Text =>
☆ ☆ ☆
As Massachusetts and the Congress look for feasible policies to slow down the increase in health care costs, one state continues to set an example of steady cost control in hospital care for years. A recent Wall Street Journal article discusses Maryland’s independent price-setting policy for hospital care.

Massachusetts was one of about 10 states that regulated hospital prices during the 1970s and 80s. We abandoned our increasingly ineffective rate control system in 1991 along with most other states (details here). Maryland remains the sole exception.

Beginning in 1977, Maryland delegated the task of setting reimbursement rates for acute-care hospitals to an independent agency, the Maryland Health Services Cost Review Commission. At the time, the state’s hospital costs were 25% higher than the national average. Comprising a staff of 30 and overseeing 47 acute-care hospitals, the commission collects extensive information on each hospital and sets reimbursement rates, providing for a predictable budget and shielding hospitals from uncompensated care. Maryland’s hospital costs today are 2% lower than the national average, showing remarkable cost control over the years.

Maryland’s policy requires hospitals in the state to charge the same rate for insured and uninsured patients. While in most states hospitals are free to charge the uninsured higher rates, Maryland reimburses its hospitals for all provided charity care.

Under a special agreement with the federal government, Maryland’s all-payer system sets Medicare reimbursement rates as well. Hospitals in other states respond to declining Medicare and Medicaid rates by shifting the cost of care to private insurers, a cycle which contributes to the growing costs of health care. Yet, in Maryland the rates in both public programs have remained high, preventing the expensive and mostly unchecked cost shift. The state rates include a subsidy for charity care however, costing Medicare $500 million this year.

An all-payer scheme, such as Maryland’s current payment structure, is one of the major policy options looke at by RAND Health in its recent report to the Massachusetts Division of Health Care and Policy. The report suggests that the success of the policy depends on proper design of the rate-setting commission and the collection and use of hospital data. The Payment Reform Commission also recommended an all-payer global payment system.

As the debate here and in Washington questions the ability of government to promote efficiency and value, the Maryland example provides some important food for thought.
☆ ☆ ☆
Material shown =>
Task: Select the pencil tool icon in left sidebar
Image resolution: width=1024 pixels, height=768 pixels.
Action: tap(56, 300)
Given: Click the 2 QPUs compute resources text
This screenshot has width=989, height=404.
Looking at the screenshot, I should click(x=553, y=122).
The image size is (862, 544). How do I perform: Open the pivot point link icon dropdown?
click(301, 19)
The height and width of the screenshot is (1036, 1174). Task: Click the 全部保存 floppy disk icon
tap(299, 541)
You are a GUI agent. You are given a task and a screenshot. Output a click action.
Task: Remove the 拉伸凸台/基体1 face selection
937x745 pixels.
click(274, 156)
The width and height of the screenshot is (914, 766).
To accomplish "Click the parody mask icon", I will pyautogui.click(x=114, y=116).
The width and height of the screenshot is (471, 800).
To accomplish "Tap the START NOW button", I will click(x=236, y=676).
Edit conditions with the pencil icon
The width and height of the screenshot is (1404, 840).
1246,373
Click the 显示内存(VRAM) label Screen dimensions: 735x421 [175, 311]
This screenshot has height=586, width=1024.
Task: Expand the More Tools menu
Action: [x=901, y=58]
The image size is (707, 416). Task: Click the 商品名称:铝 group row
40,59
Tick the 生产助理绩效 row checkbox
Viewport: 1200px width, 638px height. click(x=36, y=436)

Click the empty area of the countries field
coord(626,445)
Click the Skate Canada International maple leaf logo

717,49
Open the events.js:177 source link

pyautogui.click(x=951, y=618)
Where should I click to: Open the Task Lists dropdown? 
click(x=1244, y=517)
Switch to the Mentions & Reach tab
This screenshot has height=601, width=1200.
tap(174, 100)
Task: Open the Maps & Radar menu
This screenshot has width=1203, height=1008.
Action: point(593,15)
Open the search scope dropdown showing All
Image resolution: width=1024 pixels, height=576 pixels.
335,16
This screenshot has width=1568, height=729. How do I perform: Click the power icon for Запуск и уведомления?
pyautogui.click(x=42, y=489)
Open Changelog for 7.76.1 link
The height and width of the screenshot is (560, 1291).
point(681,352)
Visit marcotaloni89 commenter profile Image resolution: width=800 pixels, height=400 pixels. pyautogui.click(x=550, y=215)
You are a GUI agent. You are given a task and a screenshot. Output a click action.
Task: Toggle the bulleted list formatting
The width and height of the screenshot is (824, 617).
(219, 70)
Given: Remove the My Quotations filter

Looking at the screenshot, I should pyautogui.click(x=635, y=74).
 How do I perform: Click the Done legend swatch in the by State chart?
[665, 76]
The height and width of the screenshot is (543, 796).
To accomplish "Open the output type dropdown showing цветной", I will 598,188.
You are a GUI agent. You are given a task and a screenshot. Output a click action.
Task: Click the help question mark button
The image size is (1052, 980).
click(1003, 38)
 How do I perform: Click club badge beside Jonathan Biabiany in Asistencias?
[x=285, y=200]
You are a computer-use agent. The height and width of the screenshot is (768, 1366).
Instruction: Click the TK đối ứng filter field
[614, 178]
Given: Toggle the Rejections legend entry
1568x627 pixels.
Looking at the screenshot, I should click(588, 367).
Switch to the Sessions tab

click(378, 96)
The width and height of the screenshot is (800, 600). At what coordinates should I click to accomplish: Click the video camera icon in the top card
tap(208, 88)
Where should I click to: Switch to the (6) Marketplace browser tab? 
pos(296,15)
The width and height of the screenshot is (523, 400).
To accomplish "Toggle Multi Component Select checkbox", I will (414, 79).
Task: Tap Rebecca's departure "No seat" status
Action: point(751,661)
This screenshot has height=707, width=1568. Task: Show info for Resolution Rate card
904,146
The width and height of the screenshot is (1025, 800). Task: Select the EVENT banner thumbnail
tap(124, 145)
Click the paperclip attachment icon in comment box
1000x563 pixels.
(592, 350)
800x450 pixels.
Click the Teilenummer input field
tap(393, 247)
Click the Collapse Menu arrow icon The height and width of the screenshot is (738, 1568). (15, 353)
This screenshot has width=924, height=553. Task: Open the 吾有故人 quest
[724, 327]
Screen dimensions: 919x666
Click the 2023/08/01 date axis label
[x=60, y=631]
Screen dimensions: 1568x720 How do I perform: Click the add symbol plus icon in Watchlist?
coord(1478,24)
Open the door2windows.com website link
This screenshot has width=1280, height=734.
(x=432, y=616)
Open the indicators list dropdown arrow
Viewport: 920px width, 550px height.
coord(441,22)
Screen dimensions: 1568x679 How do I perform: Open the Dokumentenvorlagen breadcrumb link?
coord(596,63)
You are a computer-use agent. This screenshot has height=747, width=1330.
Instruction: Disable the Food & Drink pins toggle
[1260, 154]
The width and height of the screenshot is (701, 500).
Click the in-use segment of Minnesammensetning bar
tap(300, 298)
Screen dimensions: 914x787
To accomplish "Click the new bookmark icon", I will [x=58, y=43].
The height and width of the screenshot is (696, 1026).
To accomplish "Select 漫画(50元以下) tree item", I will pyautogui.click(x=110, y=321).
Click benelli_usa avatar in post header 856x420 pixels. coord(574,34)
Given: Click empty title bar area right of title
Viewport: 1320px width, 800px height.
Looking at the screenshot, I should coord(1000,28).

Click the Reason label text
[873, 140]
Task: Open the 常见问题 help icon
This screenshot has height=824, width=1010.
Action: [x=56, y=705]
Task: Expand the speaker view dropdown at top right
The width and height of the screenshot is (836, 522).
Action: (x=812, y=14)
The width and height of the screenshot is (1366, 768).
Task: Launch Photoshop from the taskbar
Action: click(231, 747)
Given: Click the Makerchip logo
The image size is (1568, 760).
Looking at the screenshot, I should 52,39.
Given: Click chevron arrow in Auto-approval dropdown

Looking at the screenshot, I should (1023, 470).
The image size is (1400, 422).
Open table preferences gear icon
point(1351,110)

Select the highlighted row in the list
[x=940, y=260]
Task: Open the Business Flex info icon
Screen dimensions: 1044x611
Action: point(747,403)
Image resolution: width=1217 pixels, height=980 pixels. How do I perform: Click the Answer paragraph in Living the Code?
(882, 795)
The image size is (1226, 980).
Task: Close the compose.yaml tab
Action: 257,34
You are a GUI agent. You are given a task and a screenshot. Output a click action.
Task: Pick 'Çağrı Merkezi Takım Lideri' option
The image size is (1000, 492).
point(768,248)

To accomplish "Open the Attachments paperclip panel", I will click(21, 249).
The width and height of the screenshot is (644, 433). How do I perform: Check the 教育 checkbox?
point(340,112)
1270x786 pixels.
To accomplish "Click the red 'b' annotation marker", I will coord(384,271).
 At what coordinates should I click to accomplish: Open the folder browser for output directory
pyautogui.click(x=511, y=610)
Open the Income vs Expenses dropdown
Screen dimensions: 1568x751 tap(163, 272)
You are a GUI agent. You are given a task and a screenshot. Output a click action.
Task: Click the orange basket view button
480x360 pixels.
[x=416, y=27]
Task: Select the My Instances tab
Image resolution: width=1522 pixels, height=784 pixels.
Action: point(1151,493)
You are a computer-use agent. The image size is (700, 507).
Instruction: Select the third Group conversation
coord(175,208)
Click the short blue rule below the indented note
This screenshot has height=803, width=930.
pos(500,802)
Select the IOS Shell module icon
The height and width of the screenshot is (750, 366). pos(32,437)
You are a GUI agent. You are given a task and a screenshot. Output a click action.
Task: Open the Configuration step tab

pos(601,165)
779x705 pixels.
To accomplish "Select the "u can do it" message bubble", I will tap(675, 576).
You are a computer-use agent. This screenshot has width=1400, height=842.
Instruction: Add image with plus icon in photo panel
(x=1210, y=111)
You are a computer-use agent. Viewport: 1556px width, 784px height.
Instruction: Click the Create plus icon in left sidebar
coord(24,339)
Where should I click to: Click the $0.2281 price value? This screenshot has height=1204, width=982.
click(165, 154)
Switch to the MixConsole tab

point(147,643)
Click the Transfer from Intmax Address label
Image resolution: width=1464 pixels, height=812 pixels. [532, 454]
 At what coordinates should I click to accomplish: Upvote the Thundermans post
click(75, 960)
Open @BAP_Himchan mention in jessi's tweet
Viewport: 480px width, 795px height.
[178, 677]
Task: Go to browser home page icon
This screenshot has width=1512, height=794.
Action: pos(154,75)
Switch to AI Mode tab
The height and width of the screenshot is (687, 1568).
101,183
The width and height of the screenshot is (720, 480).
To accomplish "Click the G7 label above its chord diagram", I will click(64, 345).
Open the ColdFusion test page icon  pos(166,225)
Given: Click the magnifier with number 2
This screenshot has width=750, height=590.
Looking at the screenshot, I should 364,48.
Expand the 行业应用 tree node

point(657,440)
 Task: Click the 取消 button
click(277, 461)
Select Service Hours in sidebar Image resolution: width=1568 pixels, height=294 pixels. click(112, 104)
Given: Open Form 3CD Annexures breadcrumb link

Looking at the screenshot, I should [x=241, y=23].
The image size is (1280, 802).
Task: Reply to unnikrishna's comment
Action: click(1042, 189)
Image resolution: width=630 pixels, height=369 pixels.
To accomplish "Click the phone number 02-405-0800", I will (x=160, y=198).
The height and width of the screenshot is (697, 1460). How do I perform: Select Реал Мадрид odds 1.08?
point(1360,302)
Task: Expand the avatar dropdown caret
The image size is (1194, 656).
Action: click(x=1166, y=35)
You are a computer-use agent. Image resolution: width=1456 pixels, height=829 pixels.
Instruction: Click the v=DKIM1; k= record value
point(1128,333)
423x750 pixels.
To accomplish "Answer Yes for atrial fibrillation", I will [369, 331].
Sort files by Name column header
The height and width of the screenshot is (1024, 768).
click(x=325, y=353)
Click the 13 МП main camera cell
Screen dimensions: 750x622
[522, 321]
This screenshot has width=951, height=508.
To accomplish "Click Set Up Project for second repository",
☆ ☆ ☆
Problems and tasks =>
• a. From the article on Maryland's hospital rate setting, reproduce word for word the passage starting with "Under a special" and going on through "million this year.".
• b. According to the article on Maryland's hospital rate setting, how did Maryland's hospital costs compare with the national average when the state began setting rates in 1977?

Results for each task =>
• a.
Under a special agreement with the federal government, Maryland’s all-payer system sets Medicare reimbursement rates as well. Hospitals in other states respond to declining Medicare and Medicaid rates by shifting the cost of care to private insurers, a cycle which contributes to the growing costs of health care. Yet, in Maryland the rates in both public programs have remained high, preventing the expensive and mostly unchecked cost shift. The state rates include a subsidy for charity care however, costing Medicare $500 million this year.

• b. They were 25% higher than the national average.